REQUIRED TASKS
**1.** Rewrite the paragraph of the commentary on the Republican agenda that begins "Senator Rick Scott’s radical 11-point plan" as a short bulleted list that keeps its main facts.
**2.** Please decide whether each statement agrees with the commentary on the Republican agenda. Answer yes or no, and quote the words that decide it. (a) During Barack Obama's presidency, Republicans took over the House before the Senate. (b) Rick Scott's plan would make federal legislation sunset after ten years. (c) The commentary names Karl Rove as the author of a book about William McKinley.
**3.** Write a continuation of the commentary on the Republican agenda, starting right after its final sentence.

SOURCE DOCUMENT
*-*-*

If Republicans do win control of one or both houses in the midterms, we’re likely to see a lot of this type of effort to chip away at social spending wherever possible. Sometimes, it will be for political reasons, but often, such as in this case, it will be a reflection of their sincere beliefs about what government should and shouldn’t do.
The GQP agenda is to repeal the 20th Century and return to the “golden era” of President William McKinley (1897-1901) – the late Gilded Age. Hell, they have even written books about it. ‘The Triumph of William McKinley,’ by Karl Rove.
Senator Rick Scott’s radical 11-point plan to “rescue America” includes making all federal legislation “sunset” in five years, saying “If a law is worth keeping, Congress can pass it again.” Among the laws that could face erasure under the sunset policy: Medicaid and Medicare legislation, food stamps, welfare, tax credits for business developers, even the 2017 tax reforms passed under former President Donald Trump. All of these laws, and hundreds of others, could potentially disappear if Congress is unable to pass the laws a second, third, or fourth time, recurring every five years.
We’re also likely to see a repeat of a pattern that was evident when the Republicans took over first the House and then the Senate when Barack Obama was president. To satisfy the voters who elected them, they have to hold show votes on issues that matter to their base, even though those bills will be filibustered or vetoed. But in the process, they frustrate those same voters, who want results.
Note: Au contraire mon frère, the very first order of business for the Grim Reaper of Democracy, Mitch McConnell, should Americans be foolish enough to make him leader of the Senate again, will be to eliminate the Senate filibuster rule in the organizing rules of the next Senate in January. Authoritarian Republicans who do not see Democrats as legitimately elected are not going to allow their radical, extremist agenda to be derailed by a Senate filibuster rule this time. They will cement their permanent authoritarian rule by making certain that opposition to their authoritarian rule is not possible. This is how democracy dies.

*-*-*

(Entries drawn from a collection)
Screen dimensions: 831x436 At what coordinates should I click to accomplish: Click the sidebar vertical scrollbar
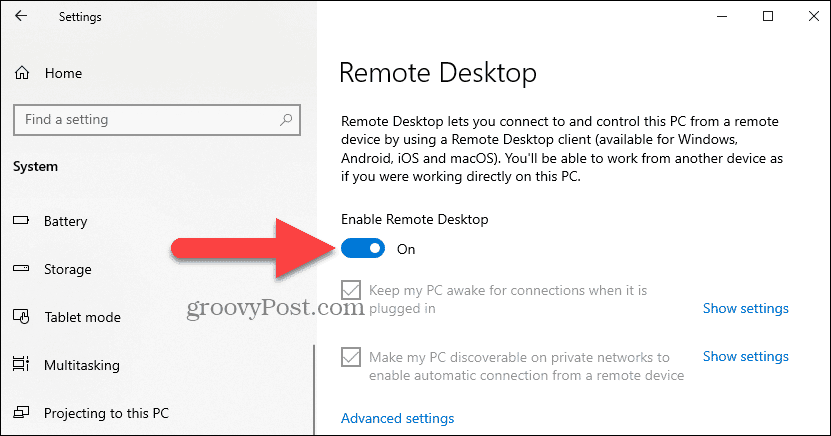pyautogui.click(x=314, y=390)
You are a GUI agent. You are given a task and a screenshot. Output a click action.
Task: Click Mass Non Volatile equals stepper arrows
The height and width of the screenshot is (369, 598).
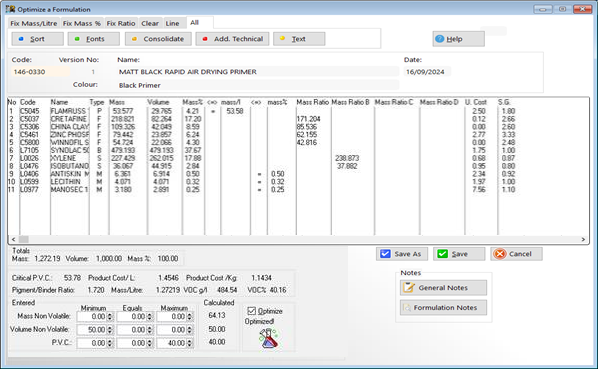click(x=150, y=317)
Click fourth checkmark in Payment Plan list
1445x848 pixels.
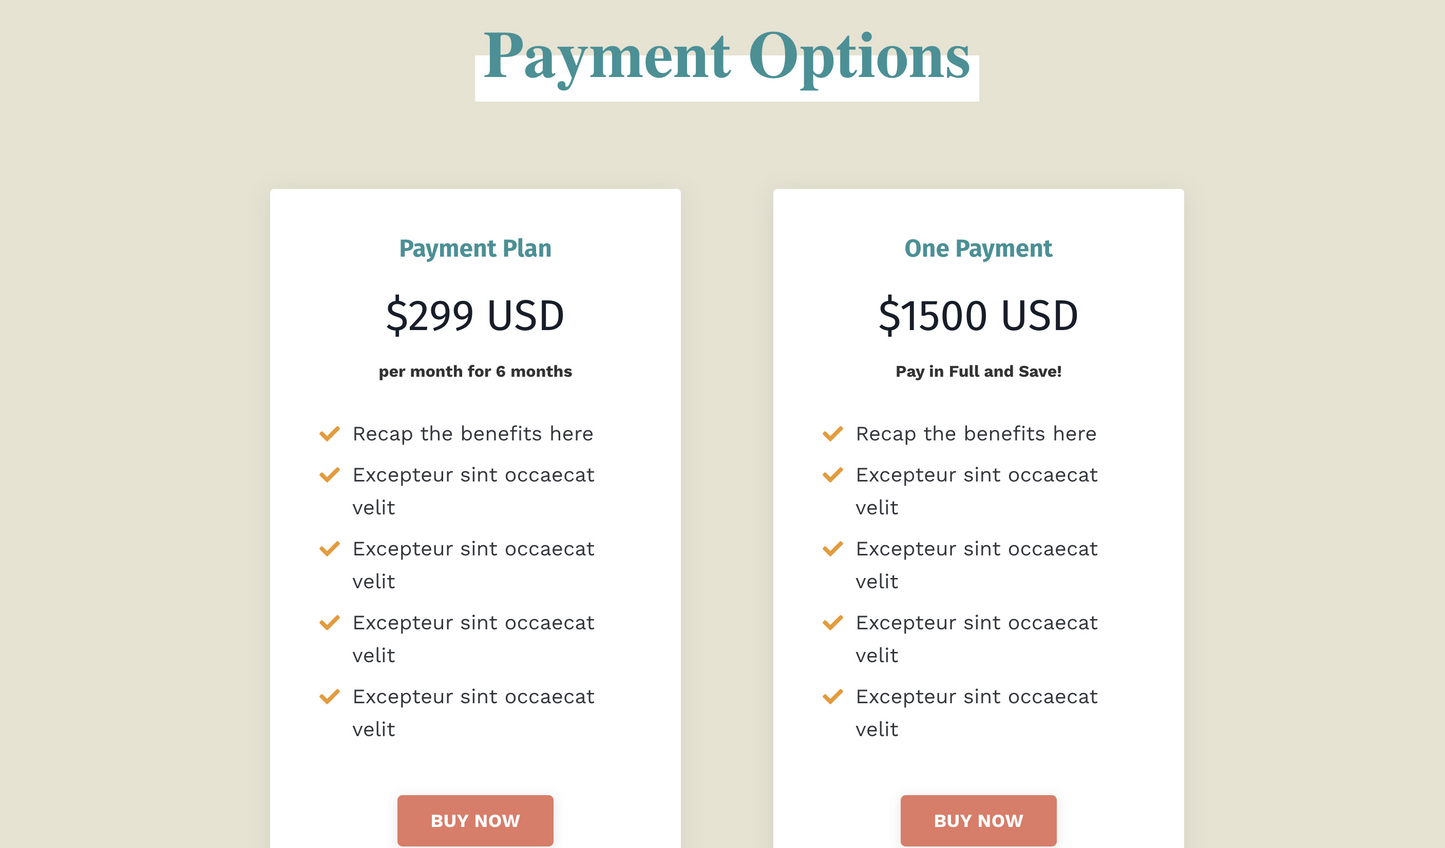click(329, 623)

*-*-*

RESPONSES TO THE TASKS
**1.**
- Senator Rick Scott's 11-point plan to "rescue America" would make all federal legislation "sunset" in five years.
- Scott's reasoning: "If a law is worth keeping, Congress can pass it again."
- Laws that could face erasure include Medicaid and Medicare legislation, food stamps, welfare, tax credits for business developers, and the 2017 tax reforms passed under former President Donald Trump.
- These laws and hundreds of others could disappear if Congress fails to pass them again, with the process recurring every five years.

**2.**
(a) Yes: "when the Republicans took over first the House and then the Senate when Barack Obama was president"
(b) No: "making all federal legislation “sunset” in five years"
(c) Yes: "‘The Triumph of William McKinley,’ by Karl Rove."

**3.**
So, if and when they finally take the presidency as well — as in 2016 — they will really have to deliver. We saw that with the Affordable Care Act: After holding more than 60 failed votes to repeal the law while Obama was in office, they had to follow through once they had all the power. Fortunately for the country, their last attempt in 2017 was a disaster, and collapsed when Sen. John McCain refused to vote for repeal.
How much the appetite remains in the party for that particular act of destruction is unclear, but Sen. Ron Johnson (R-Wis.) recently said during a radio show that he still hopes to repeal the ACA. Whatever they do, they’ll have to show the base that they’re sticking it to the libs and moving ahead with a conservative agenda.
There’s another key part of this dynamic that wasn’t present before: State-level Republicans have gotten so extreme and aggressive that they may have created a new set of expectations that congressional Republicans will have to satisfy.
When your state representatives are essentially outlawing abortion, banning books and passing “Don’t Say Gay” bills, you may not be satisfied unless your member of Congress is willing to go just as far. Which will put pressure on congressional Republicans — but unlike those at the state level, they won’t be able to put their agenda into law.
That is, unless and until they take over in 2024, at which point they’ll have to follow through on all the radical policy changes they said they wanted but were stymied by President Biden from enacting.
Which means that should we find ourselves there three years from now, the Republican agenda will be a secret to no one — and its audacity will make your head spin.